Si un membre de l’Eglise a depuis longtemps pris du recul par rapport à l’institution, il est alors compréhensible selon moi que ces cas d’abus sexuels soient la goutte d’eau qui déclenche leur sortie. C’est pourquoi nous devons intégrer davantage les membres passifs. Ils sont toujours disposés à payer les impôts ecclésiastiques, alors cela a encore une certaine valeur pour eux. Concrètement, cela veut dire que nous devons être plus transparents et parler de ce que nous faisons avec l’argent de ces impôts. Faire le bien et en parler, ce n’est pas dans la nature de l’Eglise. Mais nous devons apprendre à le faire.

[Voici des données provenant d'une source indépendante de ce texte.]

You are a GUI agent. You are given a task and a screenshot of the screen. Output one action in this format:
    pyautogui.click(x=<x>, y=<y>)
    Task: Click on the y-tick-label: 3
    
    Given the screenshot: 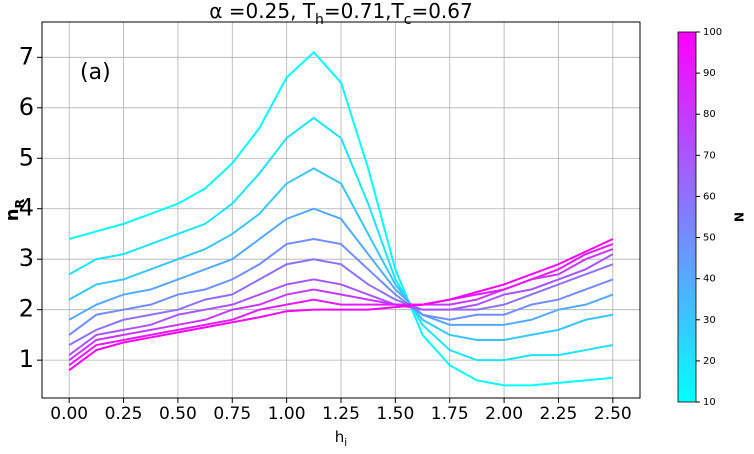 What is the action you would take?
    pyautogui.click(x=26, y=258)
    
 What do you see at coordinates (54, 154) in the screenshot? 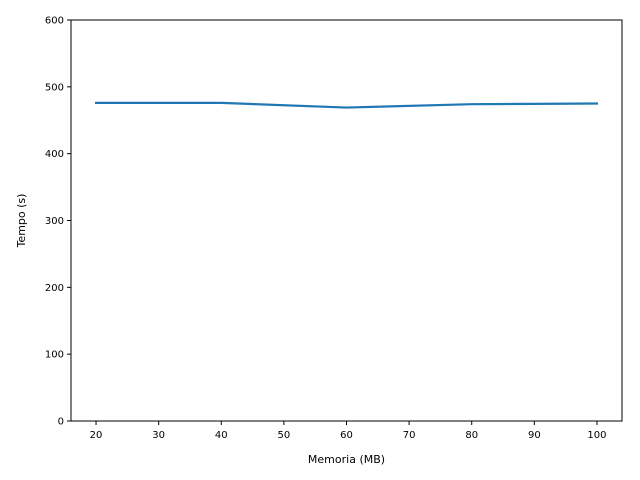
I see `y-tick-label: 400` at bounding box center [54, 154].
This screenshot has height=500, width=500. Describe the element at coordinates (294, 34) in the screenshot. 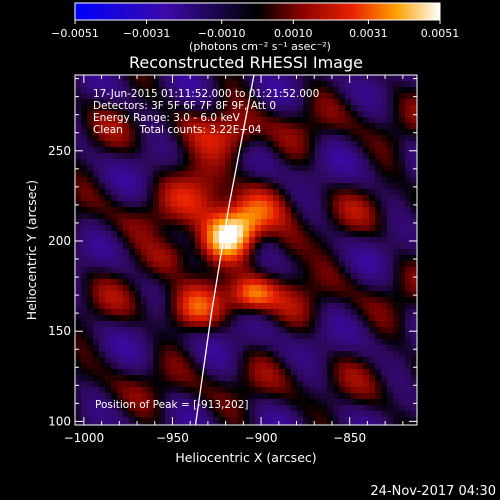

I see `colorbar-tick-label: 0.0010` at that location.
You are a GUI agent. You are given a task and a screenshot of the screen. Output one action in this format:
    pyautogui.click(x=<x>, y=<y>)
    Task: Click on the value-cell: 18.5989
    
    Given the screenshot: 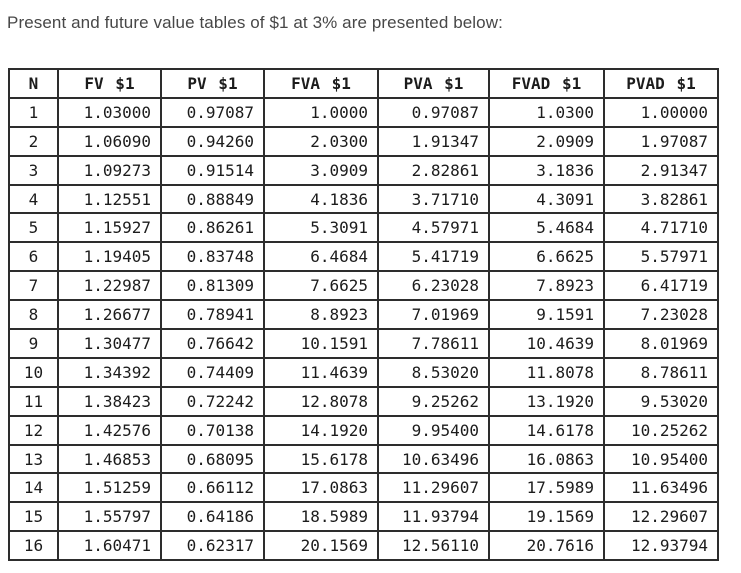 What is the action you would take?
    pyautogui.click(x=321, y=517)
    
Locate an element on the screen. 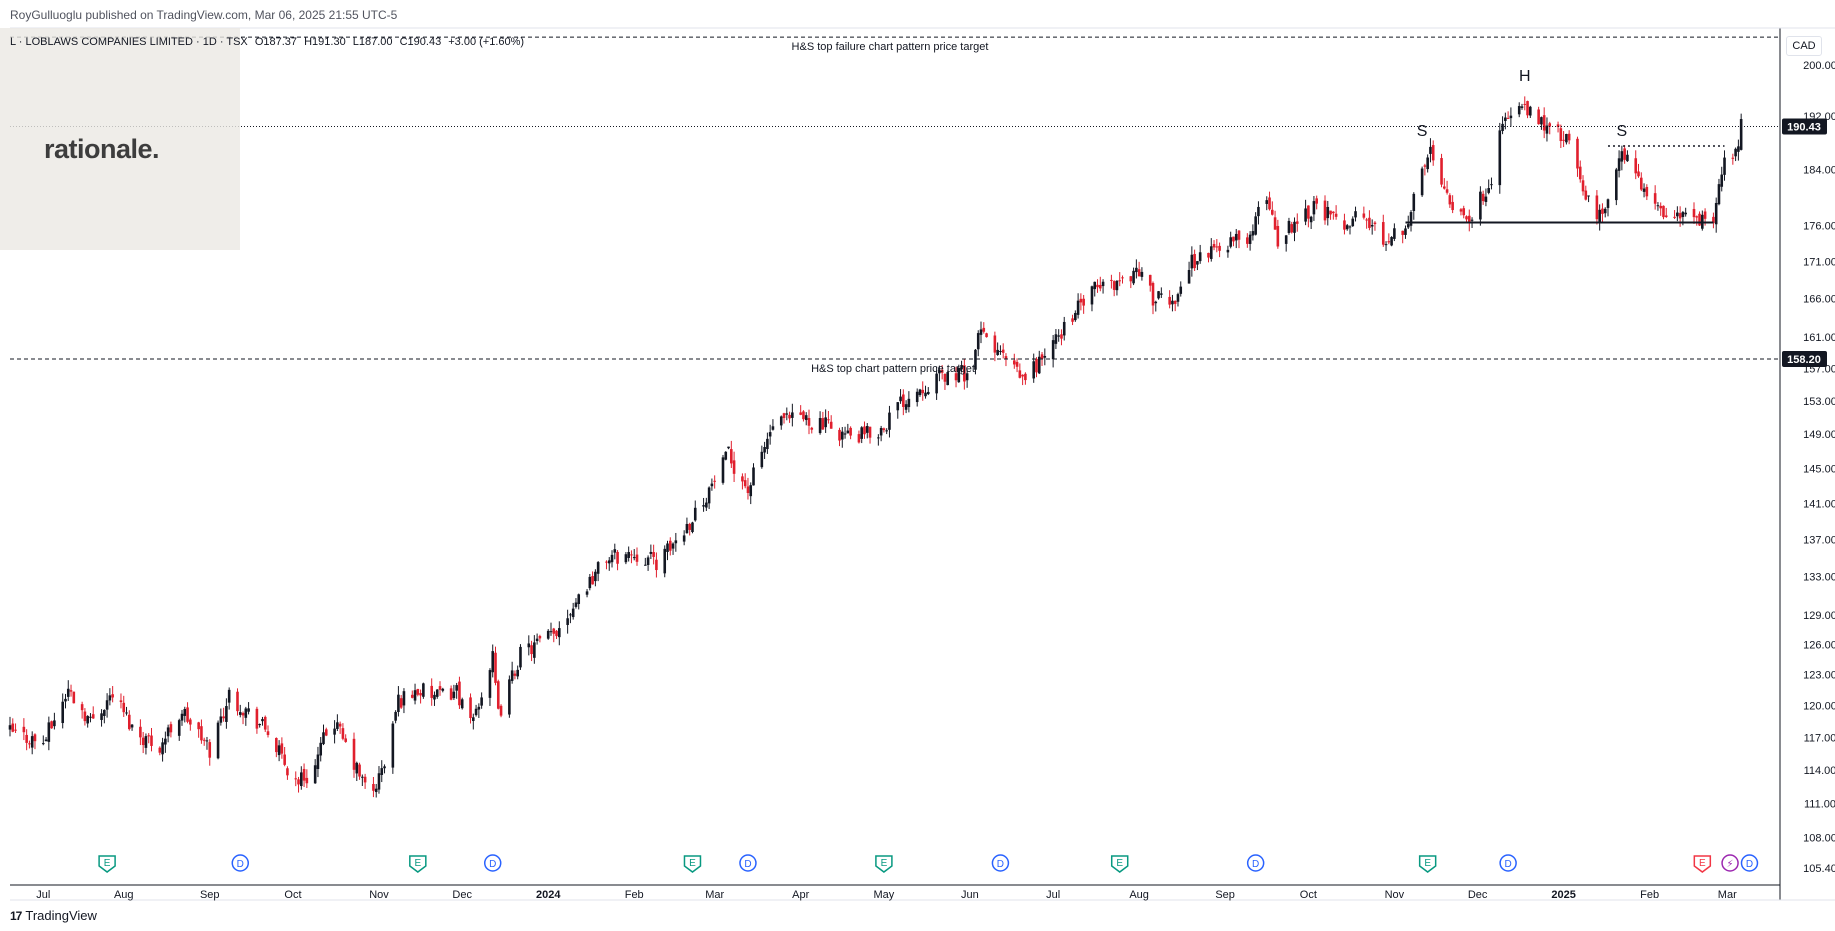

Et je tiens absolument à ajouter une chose au sujet du nombre de membres. Il n’y a jamais eu autant de catholiques en Suisse qu’aujourd’hui. Donnez-moi une organisation qui compte plus de trois millions de membres. Bien sûr, cela est également dû à l’immigration. Néanmoins, ce nombre élevé est un fait.

«Je suis un croyant responsable et je n’ai pas à répondre de ma façon de vivre ma foi devant le pape.»

 
Luc Humbel, président de la Conférence centrale catholique romaine

Pour beaucoup de jeunes, l’Eglise est plutôt ringarde. Comment souhaitez-vous toucher ce public? Les Eglises libres misent par exemple sur des offices religieux sous forme de fêtes.

Je ne vois pas les offices religieux à la sauce pop comme une recette miracle. Cela a tendance à être trop populiste pour moi. On ne peut trouver le foyer de la foi en chantant une chanson pop le dimanche matin. Il faut d’autres solutions dans ce cas.

Vous avez critiqué le pape François. Ce dernier a comparé l’avortement au recours à «un tueur à gages», des propos que vous avez jugés indéfendables.

S’il a fait cette déclaration de cette manière, alors c’était blessant – et cela me dérange. Le pape François est en principe très nuancé sur cette question, probablement plus que tout autre pape avant lui. Mais il est intolérable qu’il blesse les autres avec des raccourcis prononcés à l’emporte-pièce. Même s’il est mon pape, je peux le dire. Je sais aussi que les évêques n’ont aucun problème avec cela; quant au pape François, je ne le sais pas.

Vous n’avez eu aucune réaction à votre déclaration?

Si, bien entendu. On m’a bien sûr fait savoir qu’il n’était pas convenable que je critique le pape. Mais c’est encore cette foi centrée sur le pouvoir que je ne pratique pas. Je suis un croyant responsable et je n’ai pas à répondre de ma façon de vivre ma foi devant le pape. Je ne remets pas en cause son autorité, mais je ne suis pas toujours obligé d’être d’accord.

Le pape François, porteur d’espoir et pasteur suprême de l’Eglise catholique.
Le pape François, porteur d’espoir et pasteur suprême de l’Eglise catholique.
Keystone

Le pape François est considéré comme un porteur d’espoir depuis son intronisation. Des questions se posent ainsi: si l’Eglise catholique échoue à résoudre les problèmes sous son pontificat, qui doit alors y veiller? Ou est-il surestimé à cet égard?

C’est difficile à juger. Bien sûr, j’étais moi aussi euphorique lorsque j’ai entendu ses premières allocutions publiques. Aujourd’hui, cependant, on a le sentiment qu’il est davantage caractérisé par la politique ecclésiale et qu’il s’oriente davantage vers le réalisable et non vers le souhaitable. Mais tout comme il était surprenant que François soit devenu pape, cela peut aussi surprendre une seconde fois. Néanmoins, je ne veux pas lui faire porter tout le fardeau qui en ferait l’unique responsable de l’avenir de l’Eglise. Cette responsabilité incombe à tous les croyants.

Quel est l’atout de l’Eglise catholique?

Le plus grand prédicat dont l’Eglise dispose est Jésus. Il serait certainement une star aujourd’hui. Il a osé se révolter, dénoncer les abus – et il nous a servi d’exemple. Son message concernant le rapport avec la création ou une société solidaire est actuel: il est important qu’il soit également entendu dans le monde.